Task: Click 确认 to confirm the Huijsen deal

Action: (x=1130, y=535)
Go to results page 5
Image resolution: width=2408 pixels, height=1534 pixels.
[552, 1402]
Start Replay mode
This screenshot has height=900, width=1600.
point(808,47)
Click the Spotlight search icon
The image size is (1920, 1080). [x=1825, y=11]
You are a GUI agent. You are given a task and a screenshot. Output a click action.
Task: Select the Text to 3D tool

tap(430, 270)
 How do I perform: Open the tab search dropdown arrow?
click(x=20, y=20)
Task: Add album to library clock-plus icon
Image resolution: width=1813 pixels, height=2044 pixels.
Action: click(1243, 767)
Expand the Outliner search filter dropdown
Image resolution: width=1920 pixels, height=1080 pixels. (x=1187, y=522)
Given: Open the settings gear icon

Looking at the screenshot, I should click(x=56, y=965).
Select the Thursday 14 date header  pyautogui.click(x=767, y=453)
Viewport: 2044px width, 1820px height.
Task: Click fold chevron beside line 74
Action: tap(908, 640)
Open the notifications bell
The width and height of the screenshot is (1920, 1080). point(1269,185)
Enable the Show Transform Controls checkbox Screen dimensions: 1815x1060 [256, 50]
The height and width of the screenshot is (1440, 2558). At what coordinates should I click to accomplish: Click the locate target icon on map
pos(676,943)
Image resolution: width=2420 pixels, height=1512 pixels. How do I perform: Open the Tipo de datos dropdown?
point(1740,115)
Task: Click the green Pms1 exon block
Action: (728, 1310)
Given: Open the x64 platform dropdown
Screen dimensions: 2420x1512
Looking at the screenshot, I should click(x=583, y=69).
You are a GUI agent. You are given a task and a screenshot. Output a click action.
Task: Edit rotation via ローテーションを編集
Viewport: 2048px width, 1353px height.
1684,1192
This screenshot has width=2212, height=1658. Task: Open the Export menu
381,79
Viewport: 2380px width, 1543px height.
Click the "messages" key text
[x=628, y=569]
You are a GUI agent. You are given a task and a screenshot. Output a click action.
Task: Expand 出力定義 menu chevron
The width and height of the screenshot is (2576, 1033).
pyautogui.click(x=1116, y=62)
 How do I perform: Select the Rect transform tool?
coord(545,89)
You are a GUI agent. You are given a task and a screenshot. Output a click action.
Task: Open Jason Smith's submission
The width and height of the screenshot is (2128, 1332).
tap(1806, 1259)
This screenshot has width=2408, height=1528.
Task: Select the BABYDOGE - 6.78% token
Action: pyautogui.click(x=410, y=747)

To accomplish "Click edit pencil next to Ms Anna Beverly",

===============

[Exercise objective]
In the records above, locate the line that contains "Screen dimensions: 2420x1512". Repeat it and every line after it, exactly, and nothing else.

[Response]
Screen dimensions: 2420x1512
Looking at the screenshot, I should click(x=583, y=69).
You are a GUI agent. You are given a task and a screenshot. Output a click action.
Task: Edit rotation via ローテーションを編集
Viewport: 2048px width, 1353px height.
1684,1192
This screenshot has width=2212, height=1658. Task: Open the Export menu
381,79
Viewport: 2380px width, 1543px height.
Click the "messages" key text
[x=628, y=569]
You are a GUI agent. You are given a task and a screenshot. Output a click action.
Task: Expand 出力定義 menu chevron
The width and height of the screenshot is (2576, 1033).
pyautogui.click(x=1116, y=62)
 How do I perform: Select the Rect transform tool?
coord(545,89)
You are a GUI agent. You are given a task and a screenshot. Output a click action.
Task: Open Jason Smith's submission
The width and height of the screenshot is (2128, 1332).
tap(1806, 1259)
This screenshot has width=2408, height=1528.
Task: Select the BABYDOGE - 6.78% token
Action: pyautogui.click(x=410, y=747)

To accomplish "Click edit pencil next to Ms Anna Beverly",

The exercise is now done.